EXERCISE:
Print the lines of the entries below from the line with "Given: Click the" up to and including the final line, leaving the pictures out.

START

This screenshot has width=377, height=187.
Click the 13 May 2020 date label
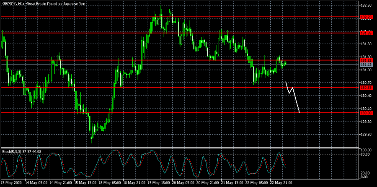[x=12, y=183]
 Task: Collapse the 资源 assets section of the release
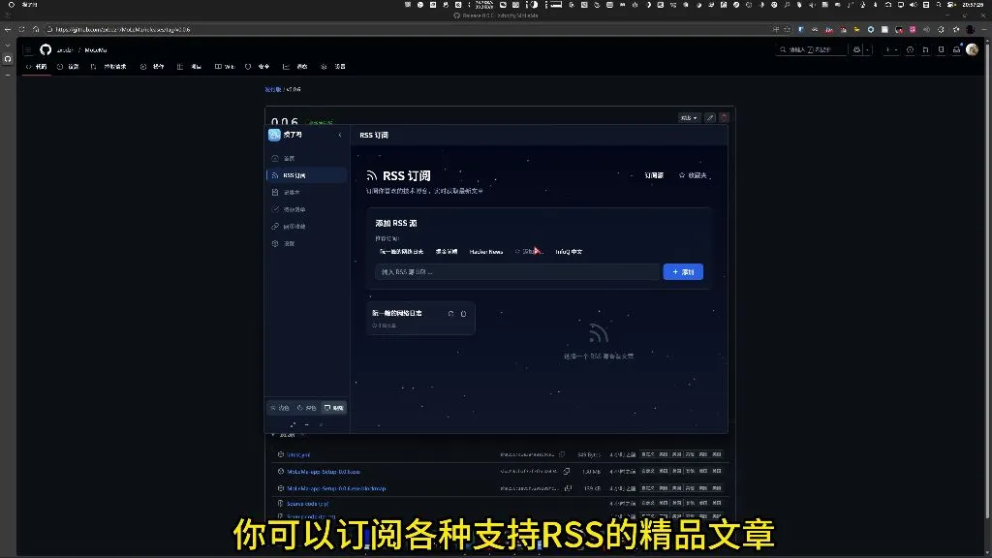273,436
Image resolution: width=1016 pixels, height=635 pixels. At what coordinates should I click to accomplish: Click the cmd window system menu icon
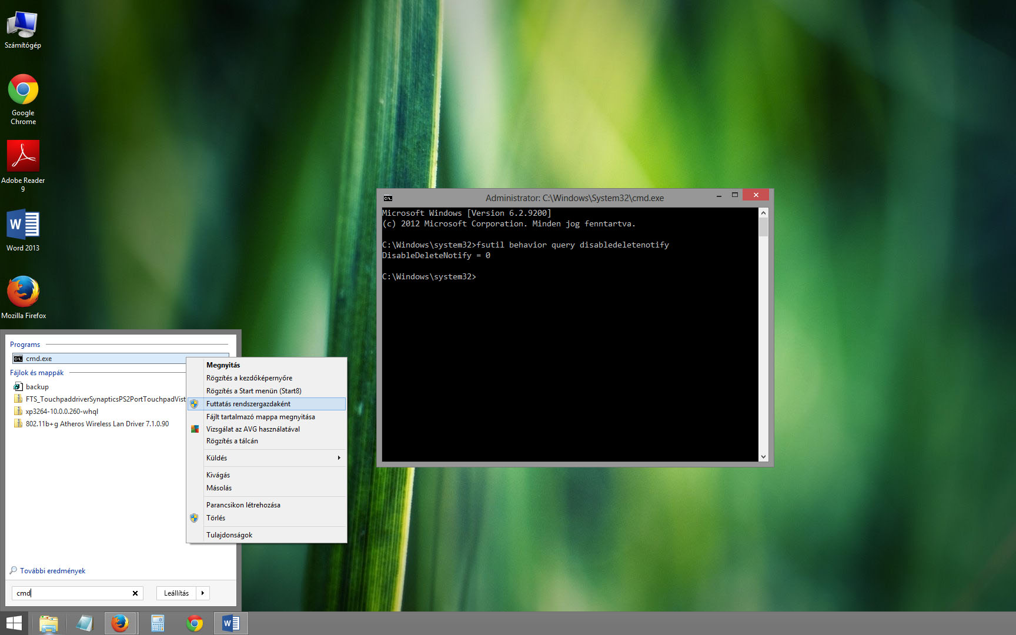coord(388,198)
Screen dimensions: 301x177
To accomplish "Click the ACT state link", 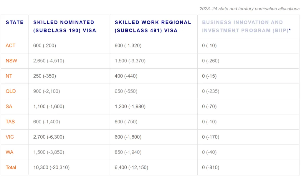I will (11, 46).
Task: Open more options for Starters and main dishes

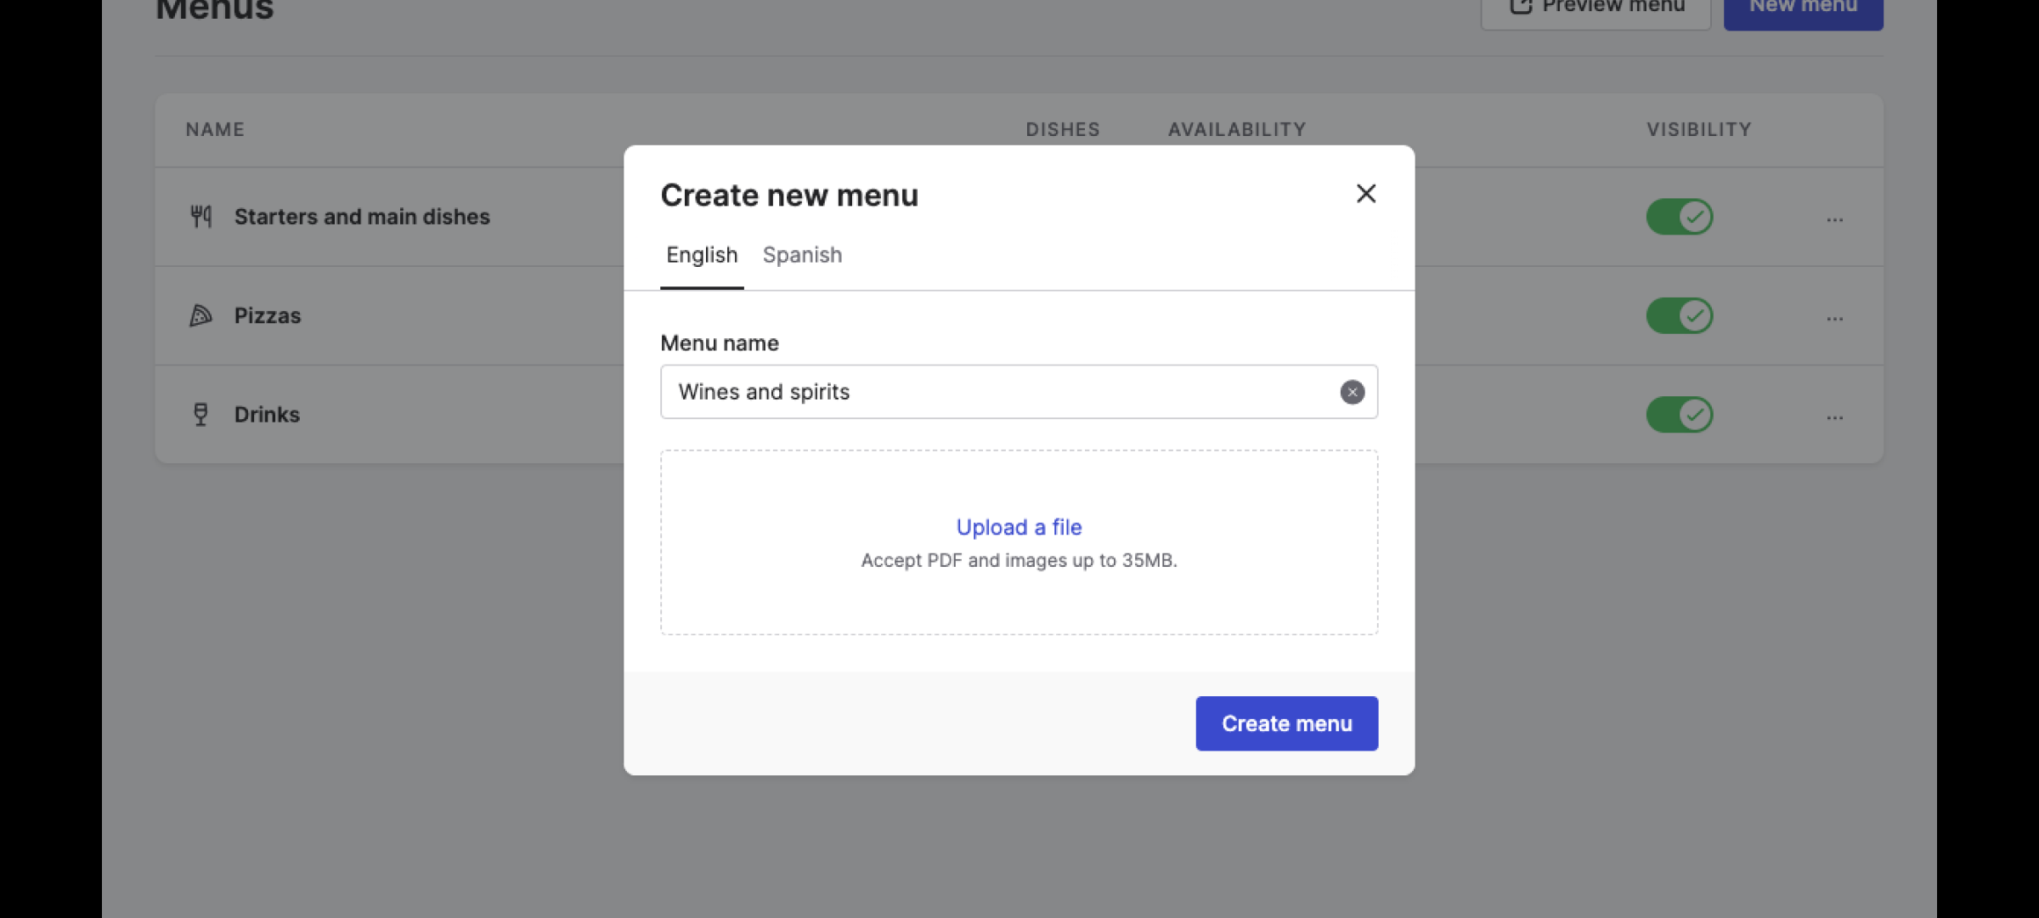Action: pyautogui.click(x=1834, y=219)
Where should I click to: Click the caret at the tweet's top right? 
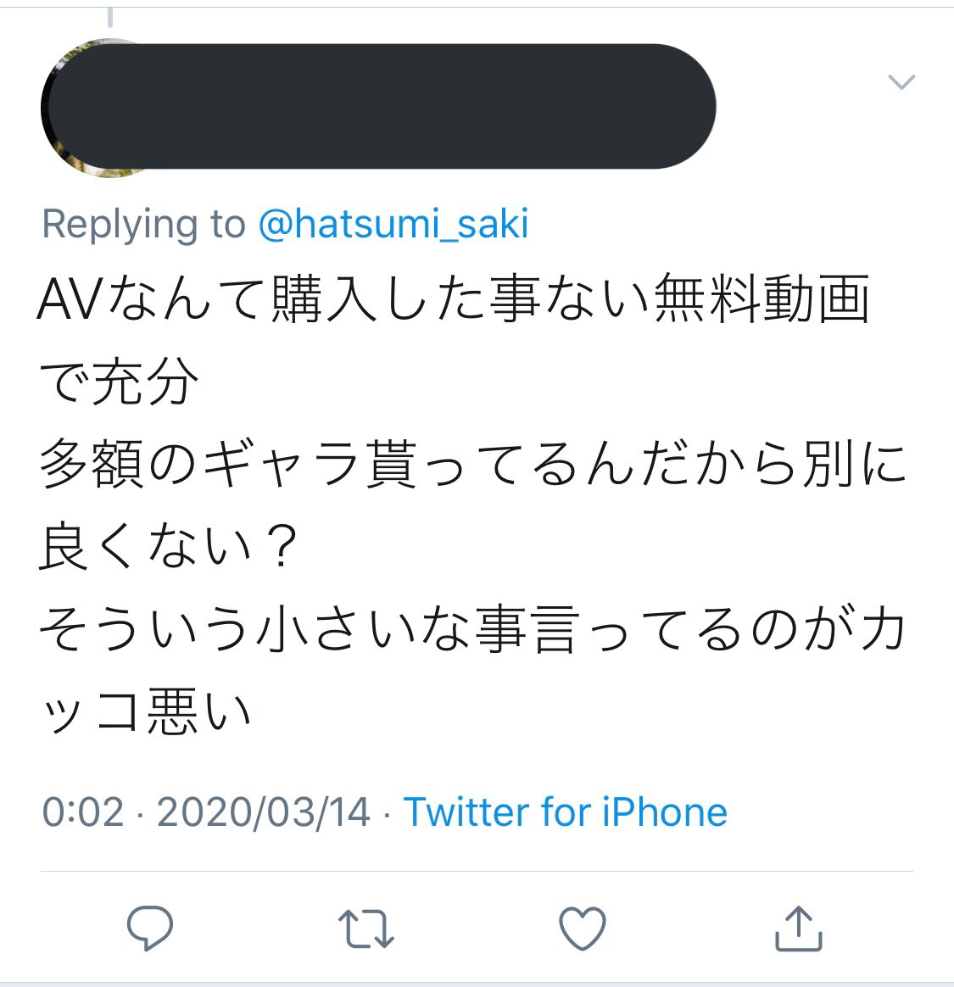pyautogui.click(x=901, y=82)
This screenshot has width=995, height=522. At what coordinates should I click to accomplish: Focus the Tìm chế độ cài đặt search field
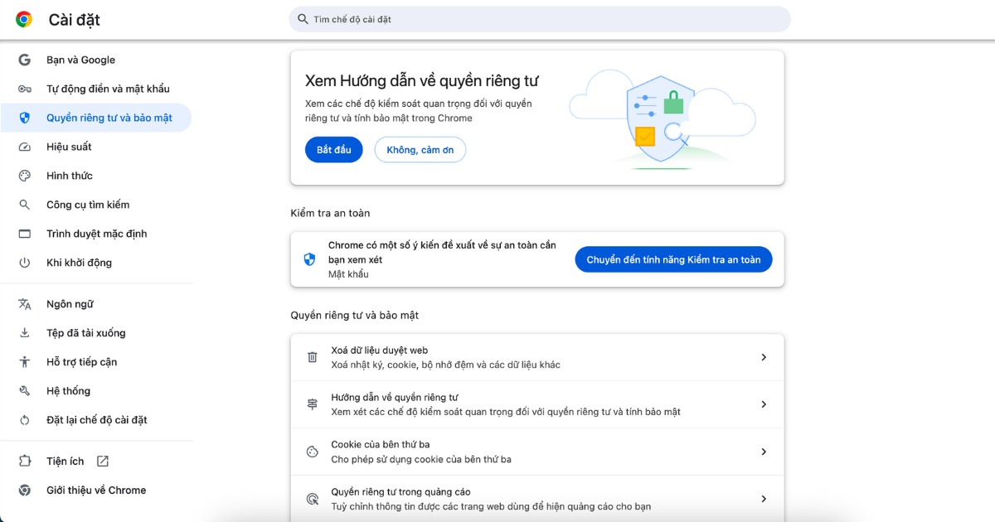(x=539, y=19)
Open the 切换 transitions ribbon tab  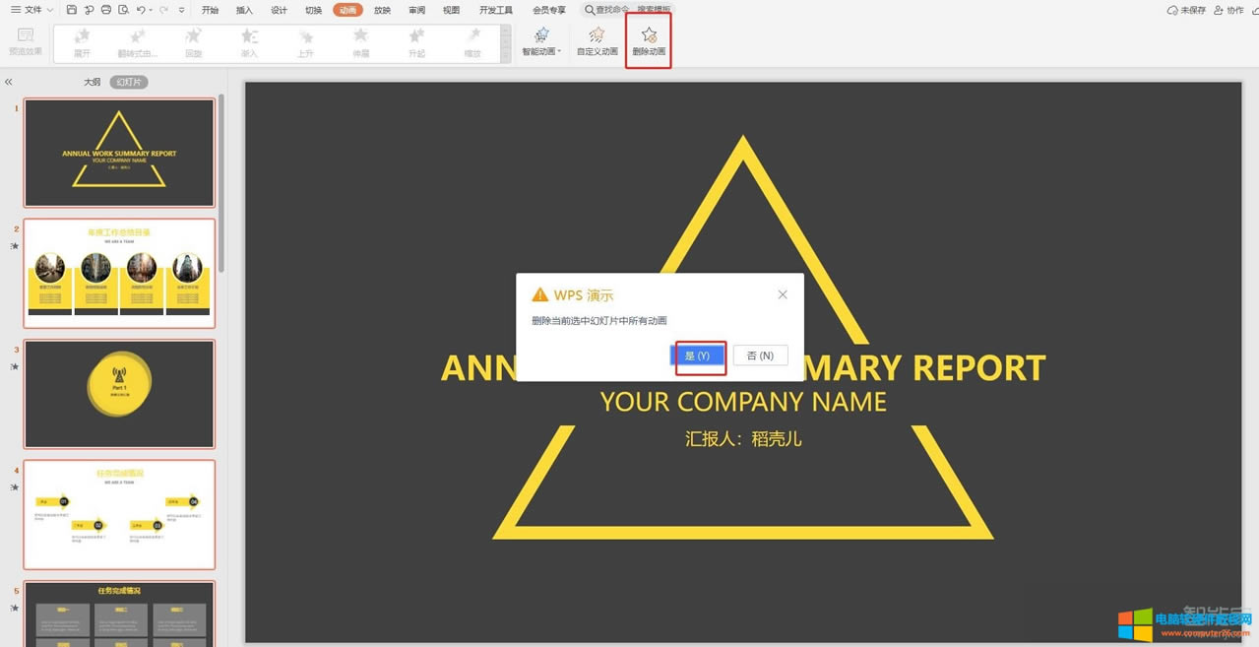313,10
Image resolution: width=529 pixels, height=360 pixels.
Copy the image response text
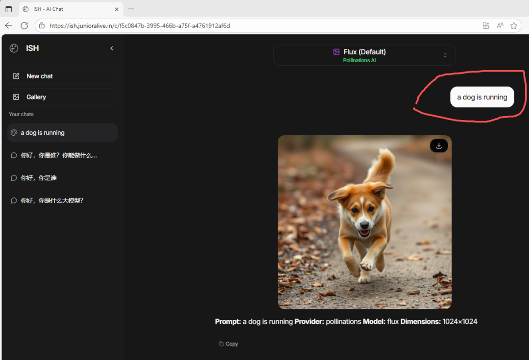(228, 344)
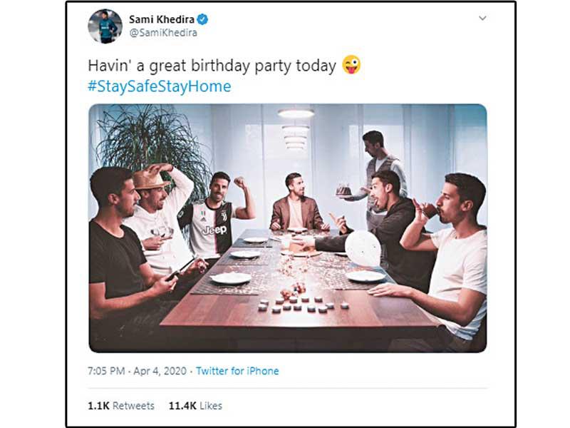This screenshot has height=428, width=570.
Task: Open the Sami Khedira display name
Action: coord(161,19)
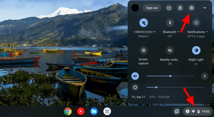Screen dimensions: 214x117
Task: Click the Sign out button
Action: click(152, 8)
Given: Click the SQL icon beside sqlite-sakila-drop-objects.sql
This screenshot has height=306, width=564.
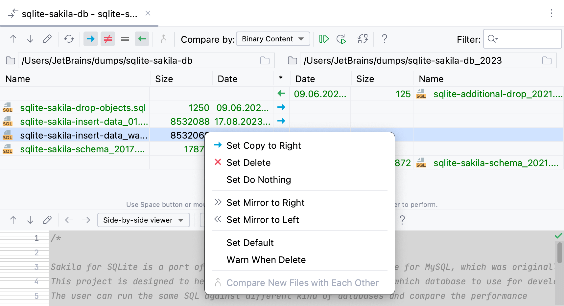Looking at the screenshot, I should pyautogui.click(x=8, y=107).
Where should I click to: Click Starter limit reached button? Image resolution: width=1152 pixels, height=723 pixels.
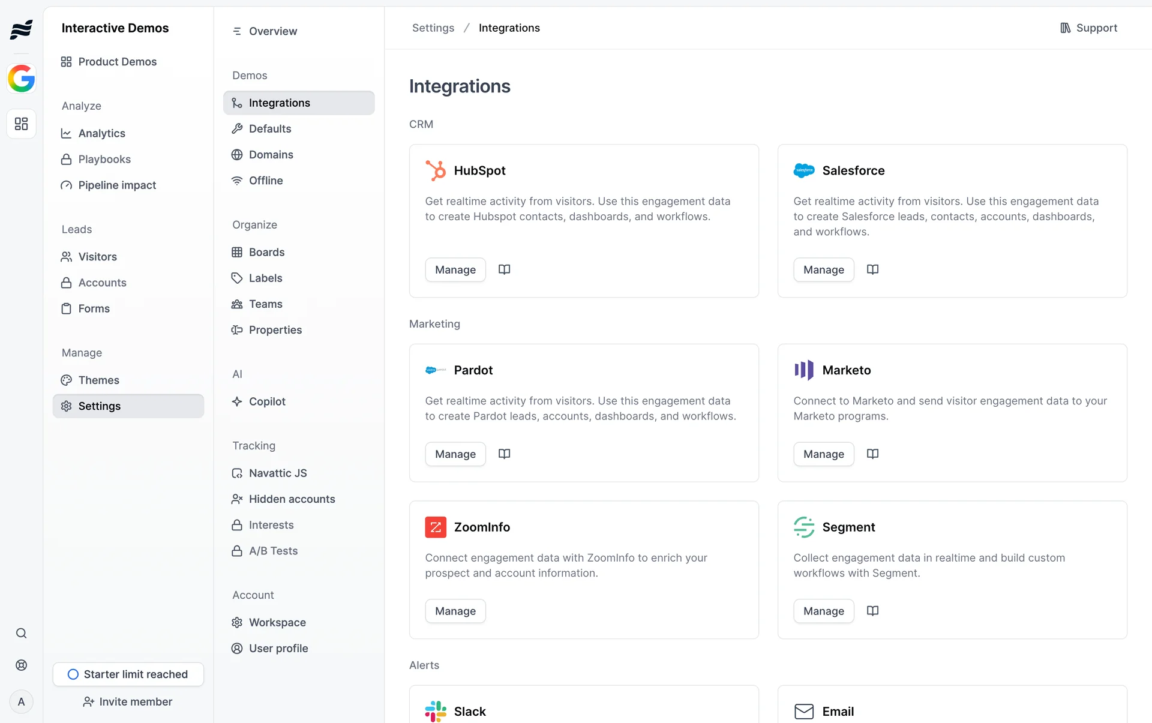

END

RESULT OF THIS EXERCISE:
Given: Click the SQL icon beside sqlite-sakila-drop-objects.sql
This screenshot has height=306, width=564.
Looking at the screenshot, I should pyautogui.click(x=8, y=107).
Where should I click to: Click Starter limit reached button? Image resolution: width=1152 pixels, height=723 pixels.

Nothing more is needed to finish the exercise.